Mevrouw Post heeft destijds bekend het slachtoffer na 18.00 uur om het leven te hebben gebracht. Deze bekentenis heeft een belangrijke rol gespeeld bij het bewijs.

Nu het driemanschap heeft geconcludeerd dat het slachtoffer mogelijk ruimschoots vóór dat tijdstip is overleden, kan worden getwijfeld aan de juistheid van haar verklaring.

Voorgeschiedenis
Het onderzoek betrof de zaak waarin mevrouw Post, een bejaardenverzorgster, in 1987 werd veroordeeld wegens doodslag op een 89-jarige vrouw in Leidschendam en wegens valsheid in geschrift. De veroordeling was in hoofdzaak gebaseerd op een bekentenis die mevrouw Post bij de politie heeft afgelegd. Zij heeft die bekentenis nog een paar keer herhaald, maar nadat het politieonderzoek was afgerond heeft zij altijd ontkend schuldig te zijn.
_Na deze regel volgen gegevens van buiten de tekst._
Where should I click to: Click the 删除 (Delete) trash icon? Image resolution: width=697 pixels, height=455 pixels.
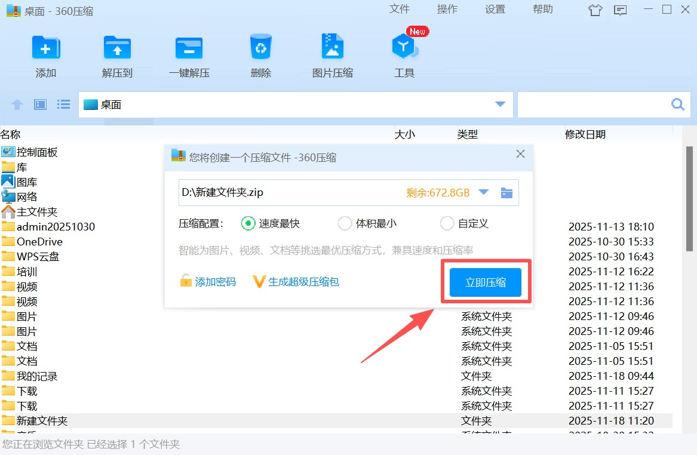(x=261, y=48)
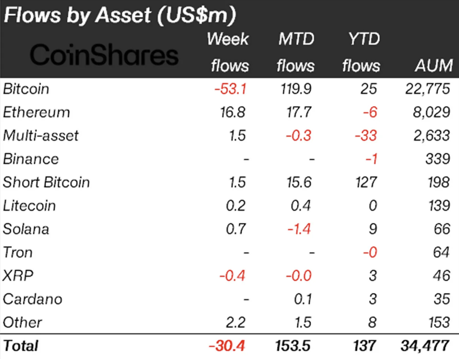Image resolution: width=459 pixels, height=359 pixels.
Task: Select the total weekly flow -30.4
Action: tap(227, 346)
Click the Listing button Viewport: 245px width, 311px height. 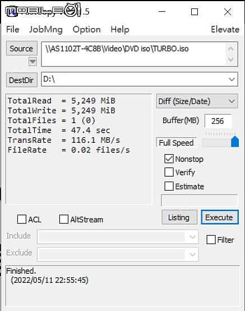[x=179, y=218]
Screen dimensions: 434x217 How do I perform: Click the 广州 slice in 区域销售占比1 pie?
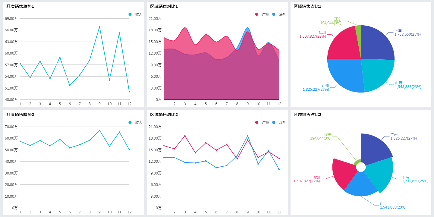pyautogui.click(x=345, y=75)
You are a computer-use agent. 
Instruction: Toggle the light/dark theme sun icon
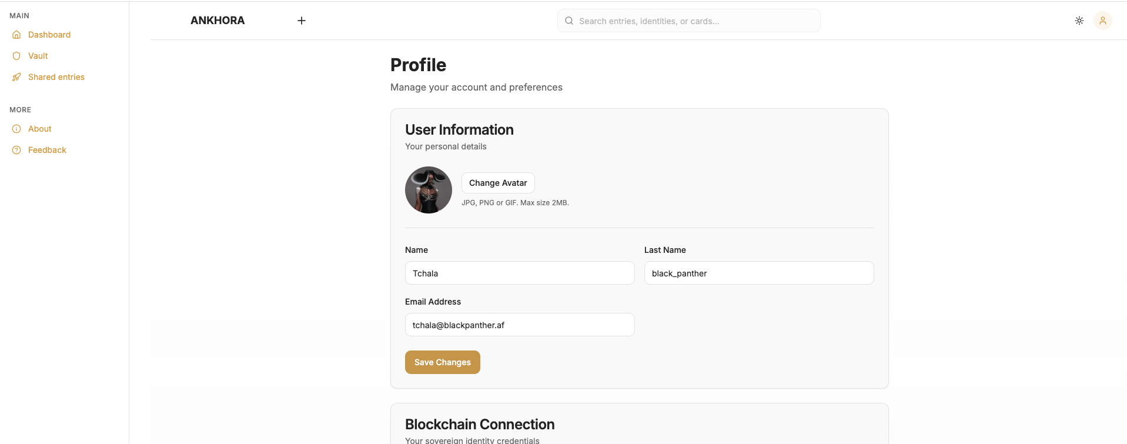coord(1079,21)
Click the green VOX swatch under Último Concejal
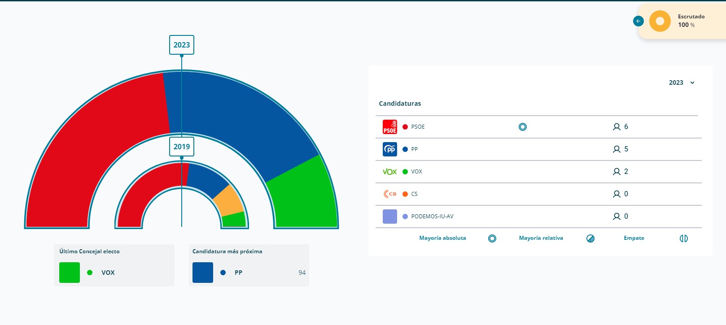Screen dimensions: 726x325 click(x=70, y=273)
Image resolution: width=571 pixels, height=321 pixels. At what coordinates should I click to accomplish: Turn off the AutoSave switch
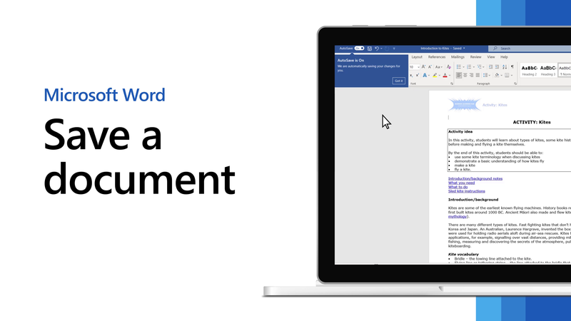(x=358, y=49)
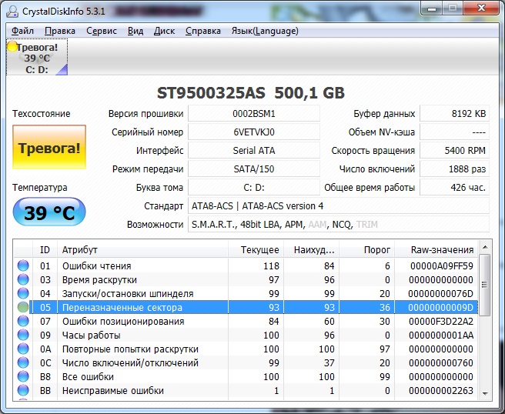
Task: Open the Диск menu
Action: click(164, 31)
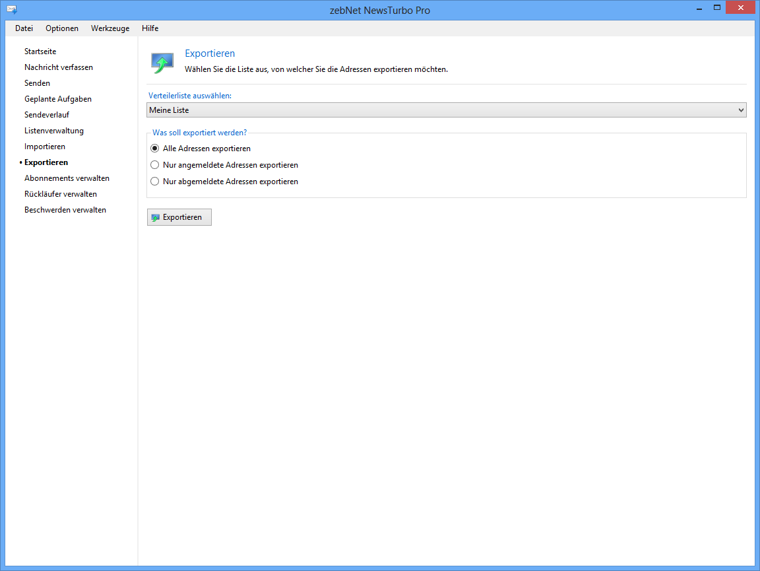Navigate to Senden in the sidebar
Image resolution: width=760 pixels, height=571 pixels.
point(37,83)
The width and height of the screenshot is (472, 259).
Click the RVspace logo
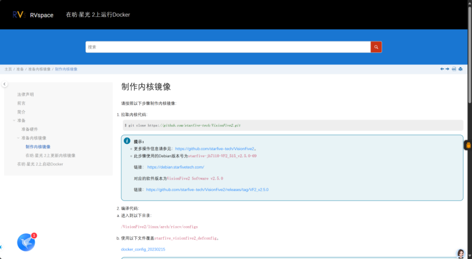pyautogui.click(x=33, y=15)

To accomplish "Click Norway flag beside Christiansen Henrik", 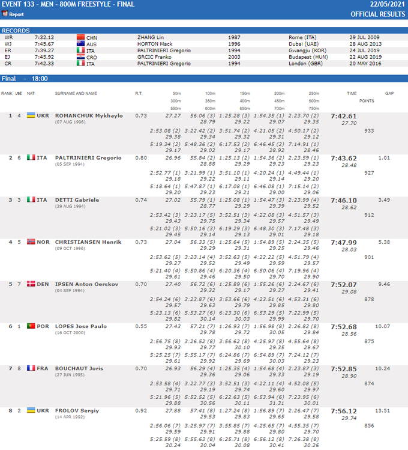I will (x=31, y=242).
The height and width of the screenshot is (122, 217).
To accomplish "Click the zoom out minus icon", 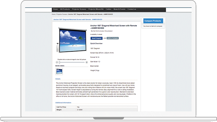I will 57,62.
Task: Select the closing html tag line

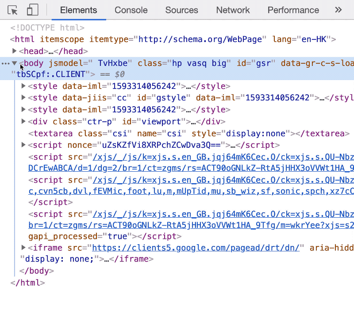Action: tap(27, 282)
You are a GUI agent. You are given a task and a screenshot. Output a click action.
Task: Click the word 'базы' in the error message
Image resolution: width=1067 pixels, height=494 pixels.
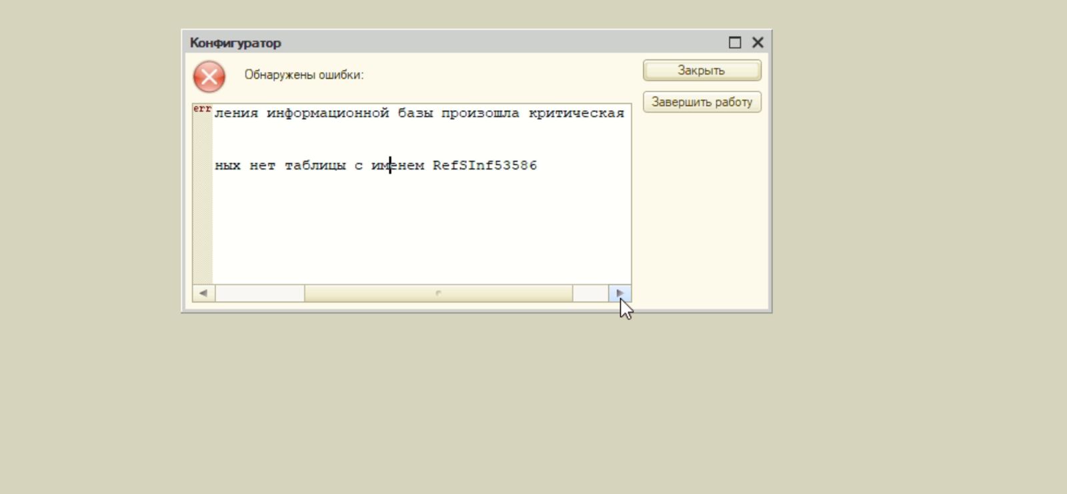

Zij heeft bij de Hoge Raad om herziening gevraagd van haar veroordeling en heeft steeds de publiciteit gezocht om aandacht te vragen voor de volgens haar onterechte veroordeling. Uiteindelijk is haar zaak door drie wetenschappers aangebracht bij de CEAS.

Onderzoeksvraag
Het driemanschap heeft de vraag onderzocht of in het opsporingsonderzoek en de vervolging manco's kunnen worden vastgesteld, waardoor de rechter de zaak niet goed heeft kunnen beoordelen. Het driemanschap heeft zich niet beziggehouden met de vraag of mevrouw Post wél of niét schuldig is.De rol van de rechter om staatsrechtelijke redenen door de CEAS niet in haar onderzoek is betrokken.

Conclusies
In het onderzoek zijn manco's geconstateerd. Het driemanschap stelt vast dat het destijds uitgevoerde politieonderzoek voldoet aan de eisen die wet, recht en verdragen daar aan stellen, maar dat het opsporingsonderzoek niet volledig is. Ook de verslaglegging is onvolledig en op diverse punten incorrect en tegenstrijdig volgens het driemanschap. De officier van justitie had dit moeten constateren en de teamleider hierover kritisch moeten bevragen.

Daarnaast had de officier de taak om deze onvolledigheden, onjuistheden en tegenstrijdigheden ofwel te (laten) corrigeren, ofwel transparant aan de rechter voor te leggen.Onderzoek dat had moeten worden gedaan is niet verricht en niet alle wel verrichte onderzoekshandelingen zijn in het proces-verbaal verantwoord.

Het onderzoek heeft zich vanaf het begin gericht op de aanname dat de dader een bekende van het slachtoffer moet zijn geweest, zonder dat de juistheid van die aanname is gecontroleerd. Het onderzoek heeft zich bovendien vanaf het begin gericht op een mogelijk onjuist tijdstip van overlijden.

Daarnaast was het onderzoek na de aanhouding van mevrouw Post vooral gericht op het verkrijgen van een bekentenis van mevrouw Post. Nadat zij bekend had, lag het tactisch onderzoek nagenoeg stil. Haar bekentenis is slechts ten dele gecontroleerd, en daardoor onvoldoende vergeleken met de andere onderzoeksresultaten.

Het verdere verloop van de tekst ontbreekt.